Я любила, как пахнет кожа под солнцем. На берегу нашей речки мы лежали кружком, в карты играли — и лицо моего мальчика в тени сомбреро притягивало меня — я сама не понимала, что происходит. Я тогда не знала, что это я люблю его. Просто чего-то сильно не хватало, когда на пляже среди нашей компании я не заставала его. И безотчетно ждала, ждала — и какое вдруг наступало счастье, когда на краю обрыва над нами, лежащими на песке, он возникал, стремительно затормозив на мотоцикле, и переднее колесо зависало над пустотой, крутясь, вздернутое на подножке, и он, сияя улыбкой, заслонял половину горячего неба — вот тогда наконец приходил ко мне покой окончательного порядка мира, хотя за миг до его появления я даже не понимала, что жду. Я не понимала, отчего это мир становится такой складный и ясный — как будто удалось правильно сложить кубики в детской игре. Валялись на песке, тянуло глядеть только туда, в тень сомбреро, где укрывались глаза, а он раздает карты, губы его что-то произносят, но я не слышу, следя только за недоступной их жизнью, и не смею поверить, что и он тоже смотрит на меня с осторожным ожиданием...
Я не смела поверить, и я не умела тогда создавать жизнь по своей воле, не умела ставить ее, как ставит режиссер спектакль, я ждала готового. Думала, жизнь сотворяется где-то вне меня, как обед у мамы на кухне, а мне садиться за стол и есть, что дадут. Ну, а он, мой мальчик, умел всем распорядиться по своему усмотрению.
В августе он уехал; я сама отвезла его на мотоцикле до шоссе, до попутной машины. Потом он влез в кузов сельского газика, я махнула рукой, осталась одна, медленно (чего теперь спешить) завела мотоцикл, пригнала его во двор Нянькиного дома — его Няньки, поставила там, взрослые все на работе, августовский день; и пошла потихоньку к себе домой, босиком по траве и земле, которые по утрам уже покрывались холодной росой в знак скончания лета, и вот только в этот момент я догадалась, что люблю его — по той пустоте, которая образовалась в природе после его отъезда, по той утренней холодной росе. По боли: что его нет.

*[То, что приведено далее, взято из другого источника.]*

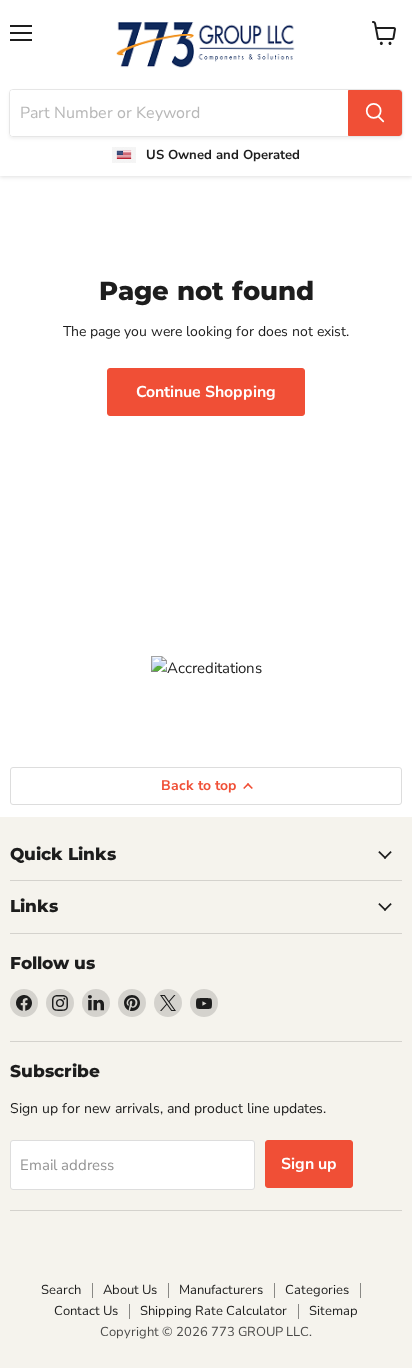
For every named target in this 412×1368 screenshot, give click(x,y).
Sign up (309, 1164)
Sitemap (333, 1311)
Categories (317, 1290)
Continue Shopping (206, 392)
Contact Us (86, 1311)
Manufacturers (221, 1290)
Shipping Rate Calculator (213, 1311)
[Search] (375, 113)
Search (61, 1290)
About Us (130, 1290)
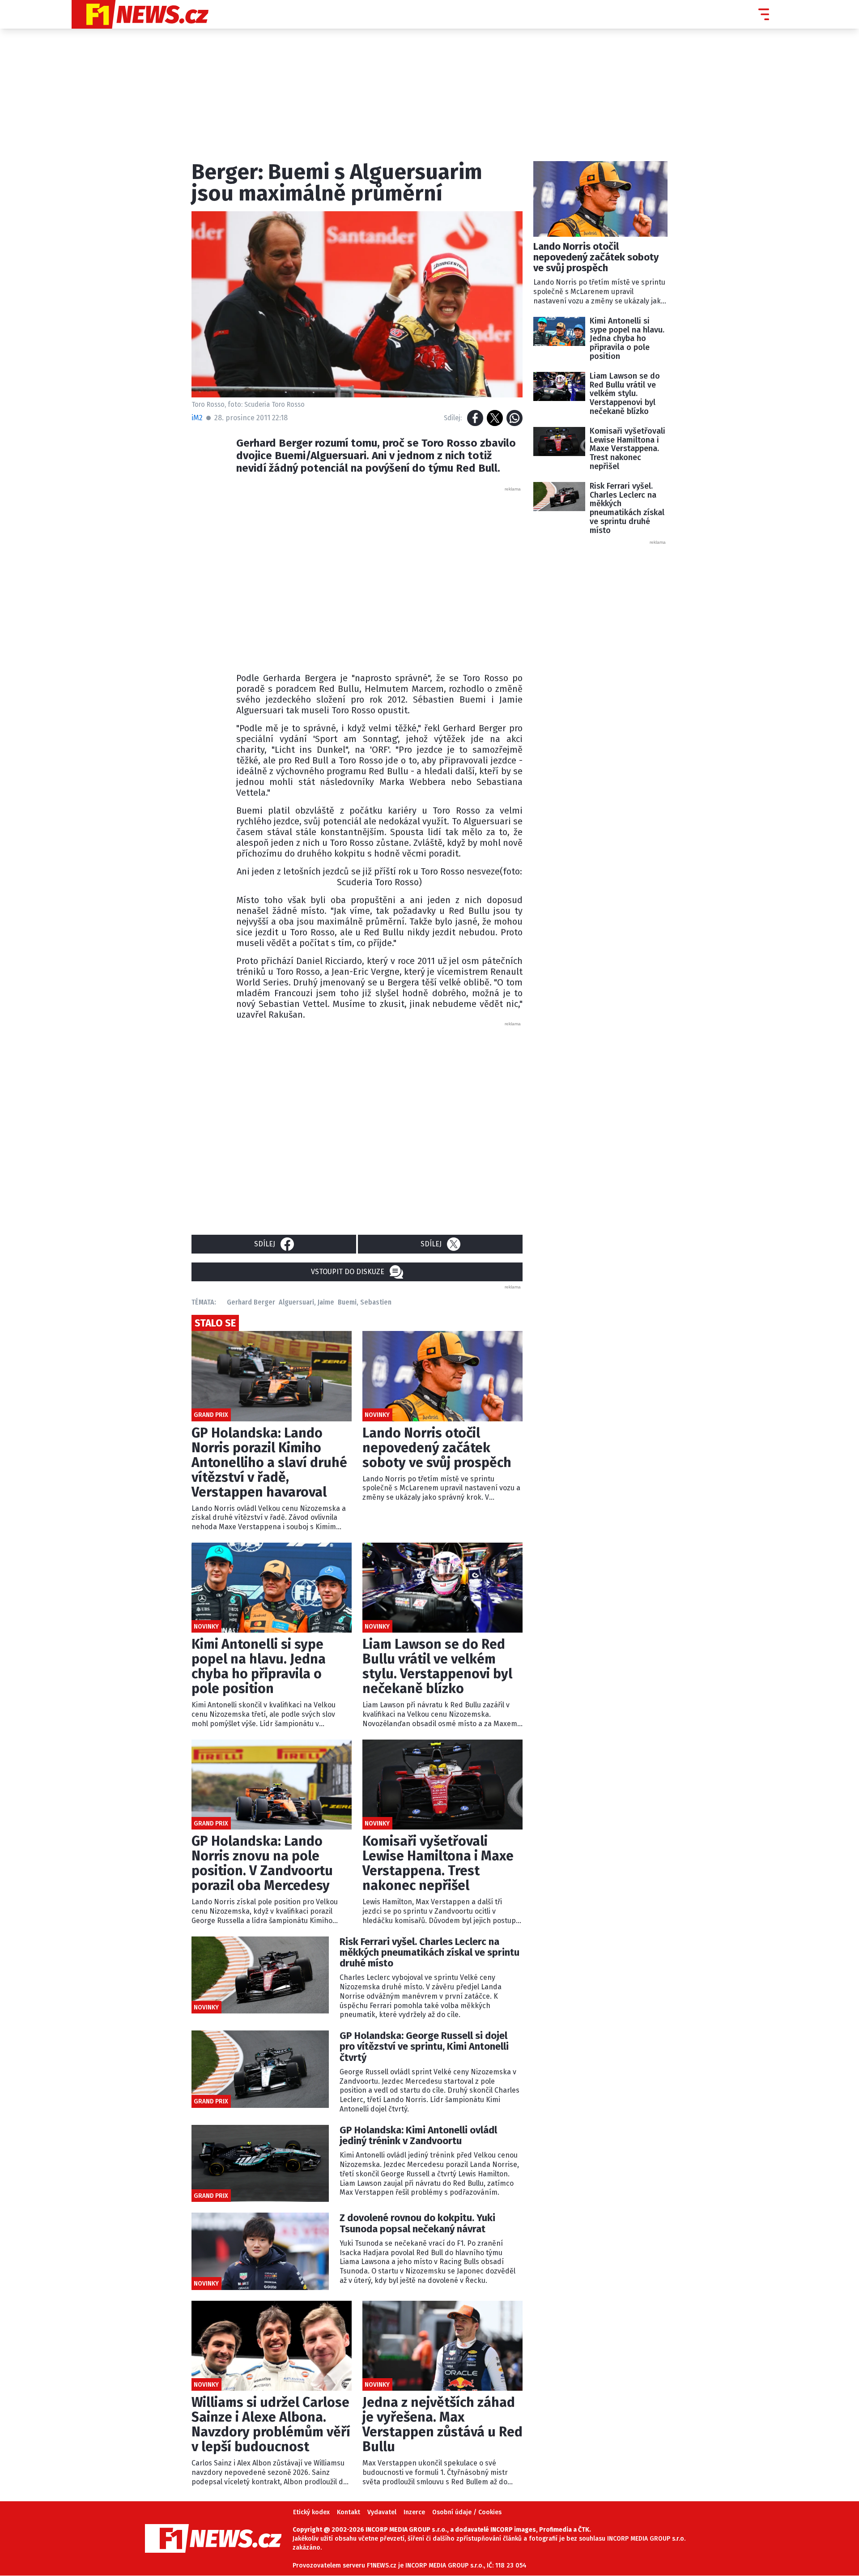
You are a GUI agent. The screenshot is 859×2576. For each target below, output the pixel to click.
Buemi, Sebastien (364, 1302)
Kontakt (348, 2512)
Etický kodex (311, 2512)
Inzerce (414, 2512)
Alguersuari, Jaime (306, 1302)
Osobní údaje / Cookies (467, 2512)
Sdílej (264, 1244)
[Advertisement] (379, 577)
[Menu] (764, 14)
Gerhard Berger (251, 1302)
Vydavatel (381, 2512)
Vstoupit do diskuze (347, 1271)
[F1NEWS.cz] (140, 14)
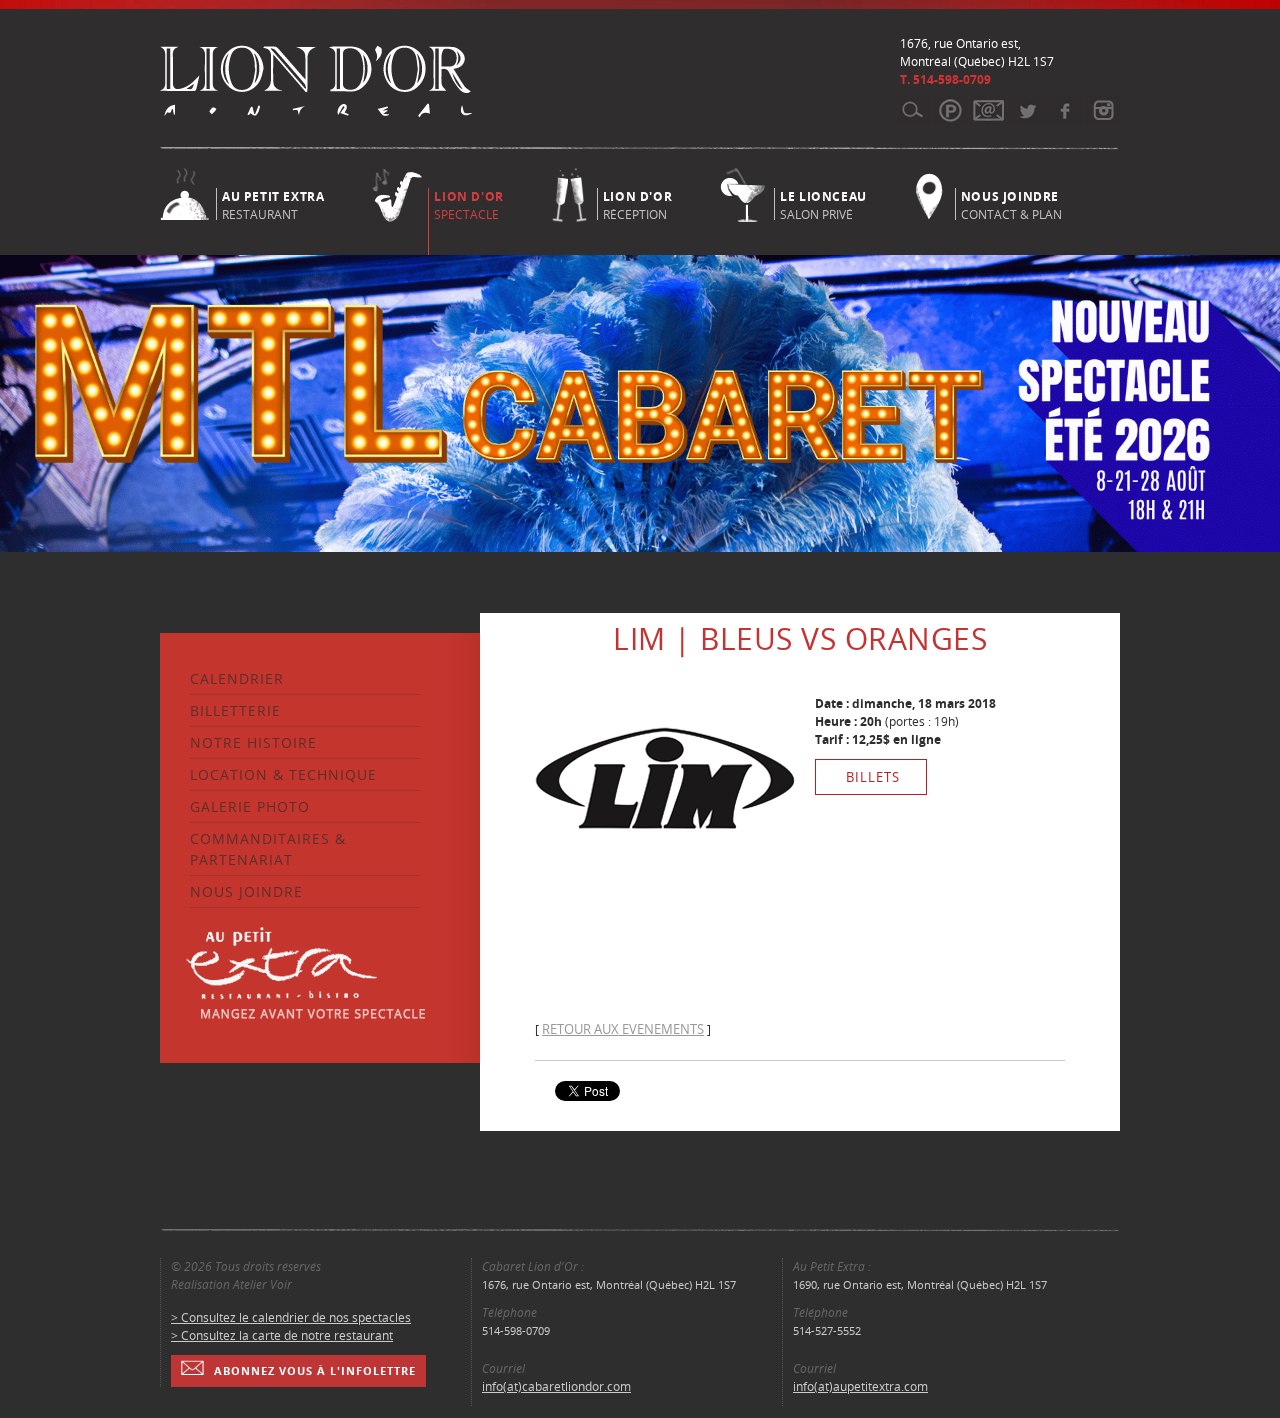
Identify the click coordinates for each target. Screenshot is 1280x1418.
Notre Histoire (253, 742)
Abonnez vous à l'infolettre (315, 1370)
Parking (950, 110)
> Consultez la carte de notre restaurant (282, 1335)
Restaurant (273, 204)
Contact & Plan (1011, 204)
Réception (637, 204)
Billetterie (235, 710)
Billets (873, 777)
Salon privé (823, 204)
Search (912, 110)
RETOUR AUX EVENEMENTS (623, 1029)
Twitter (1026, 110)
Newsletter (988, 110)
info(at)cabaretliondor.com (556, 1386)
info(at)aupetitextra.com (860, 1386)
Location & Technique (283, 774)
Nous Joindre (246, 891)
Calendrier (237, 678)
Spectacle (468, 205)
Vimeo (1064, 110)
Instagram (1102, 110)
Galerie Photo (250, 806)
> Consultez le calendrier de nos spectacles (291, 1317)
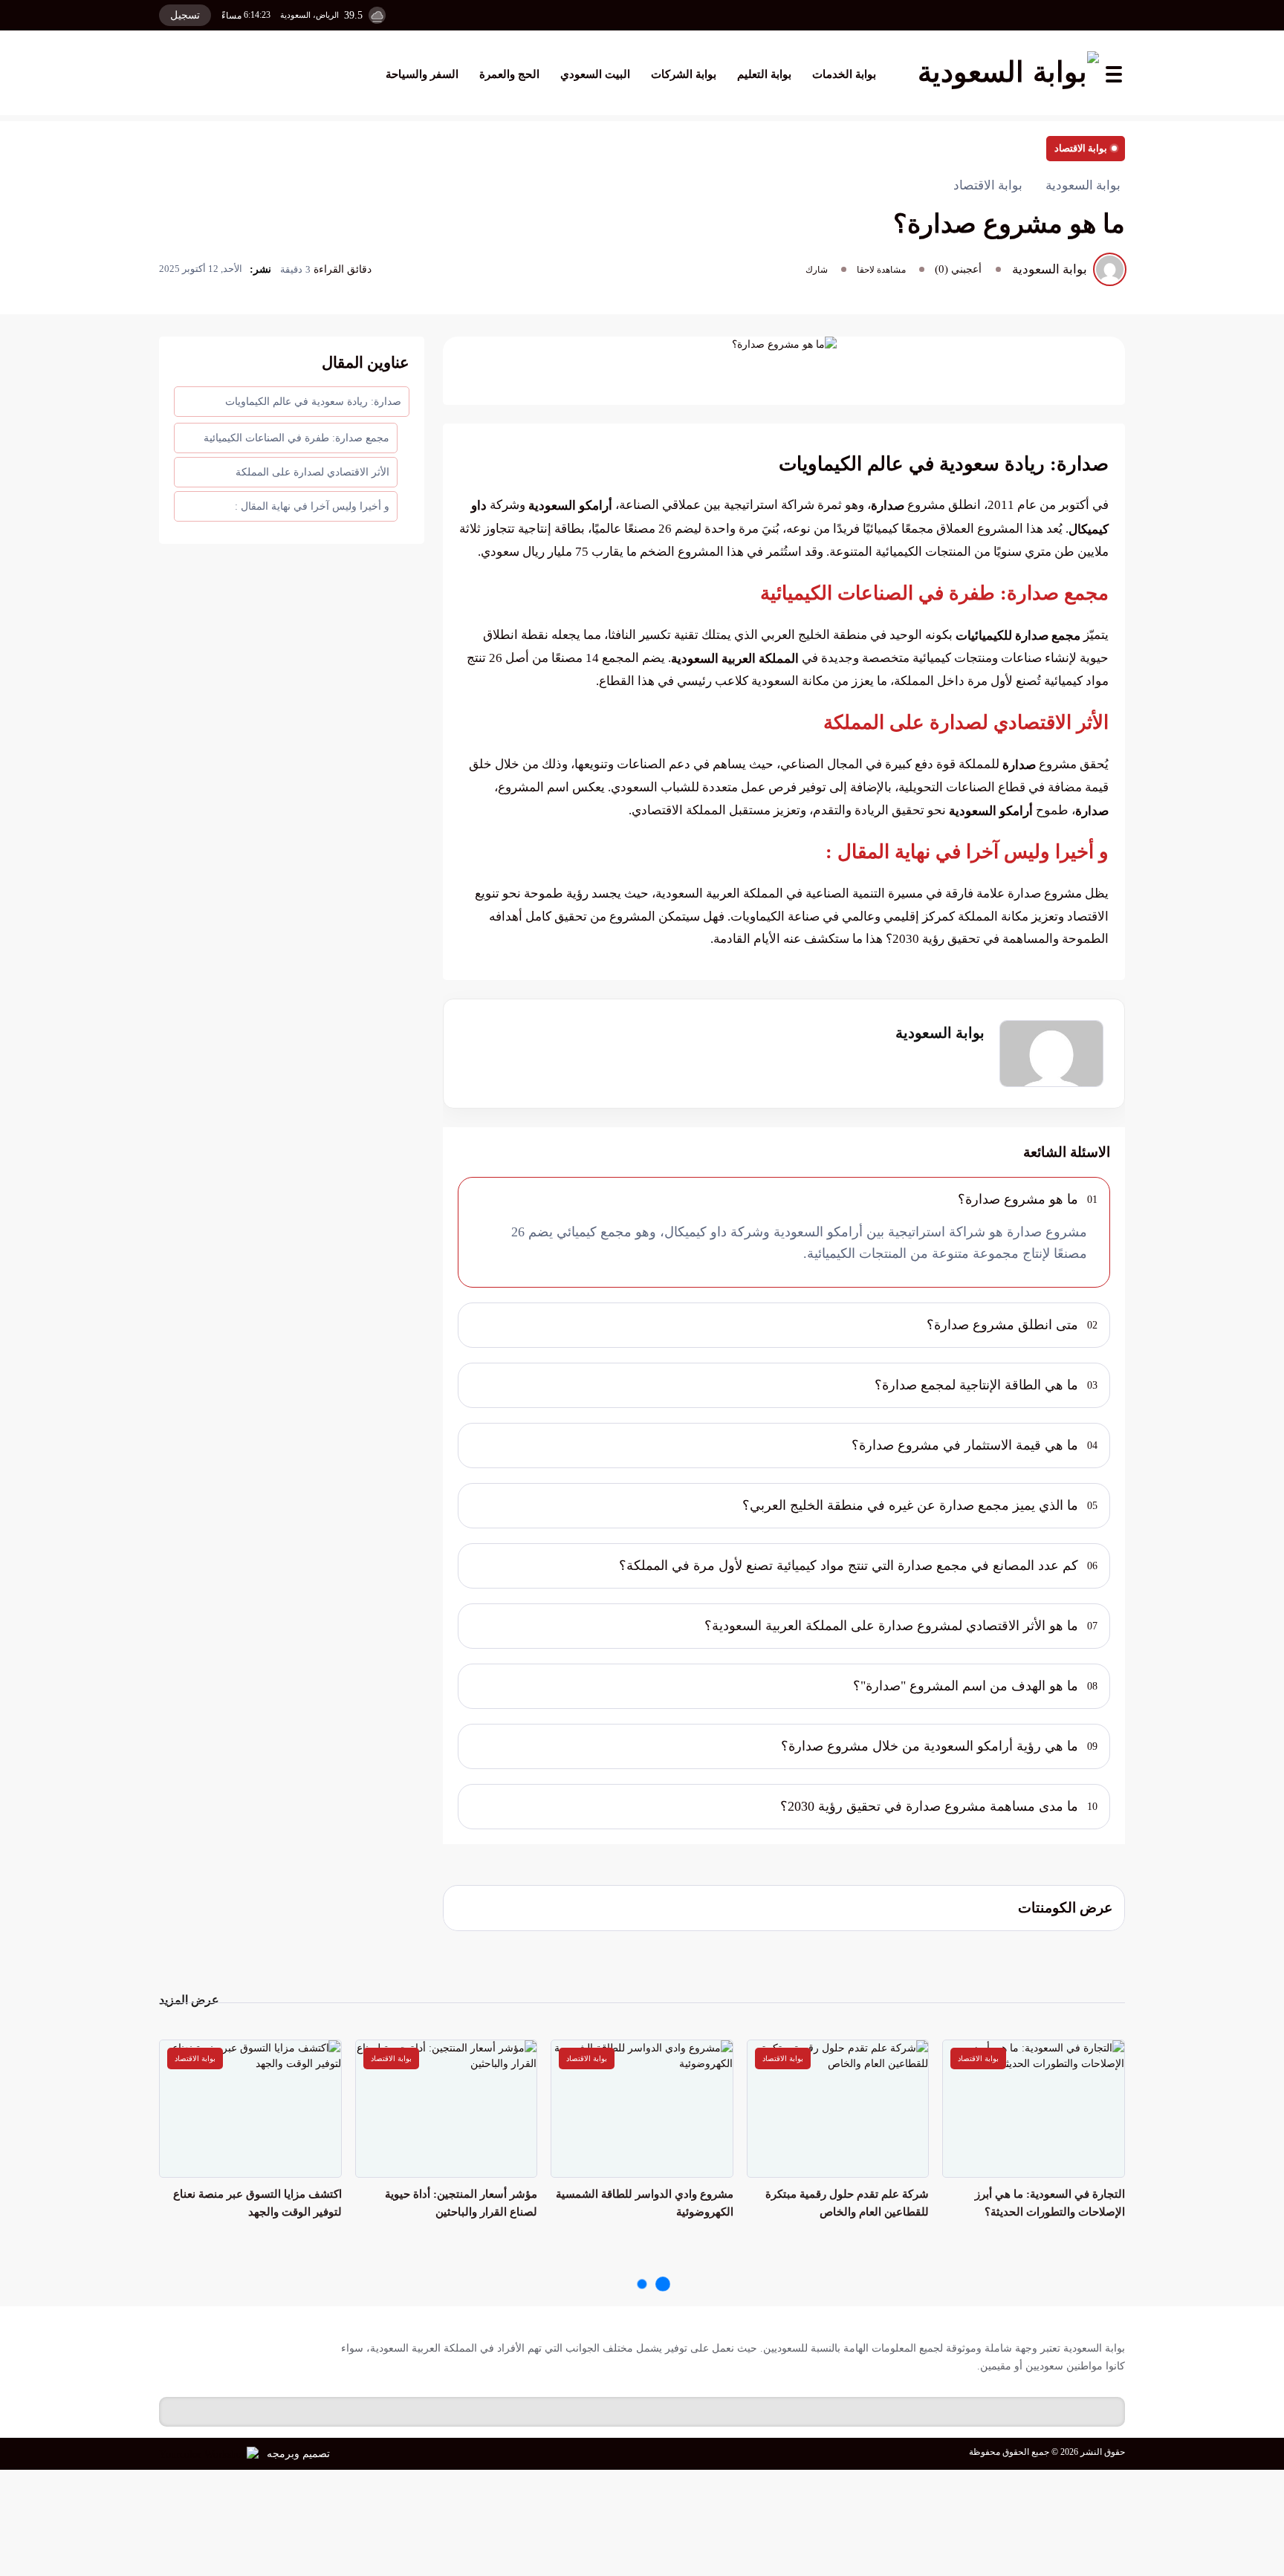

Я за версту отличала звук его мотоцикла от множества наших околоточных моторов. И вот уже после его отъезда вдруг слышу: он. Я ушам своим не поверила — звук моего счастья приближается — ведь этого не может быть, он уехал, его нет. Ничего не могу понять, мир содрогнулся и сдвинулся, как в геологические эпохи: его нет — и все ж он едет... Вылетела на крыльцо — пылит по улице его зять, Нянькин муж, на законном своем мотоцикле. Взрослый, посторонний, равнодушный к нашим делам человек, он попирал собой этот аппарат вполне буднично, не догадываясь даже, что использует в своих обыденных целях жреческое приспособление, атрибут священнодействия, машину моего счастья...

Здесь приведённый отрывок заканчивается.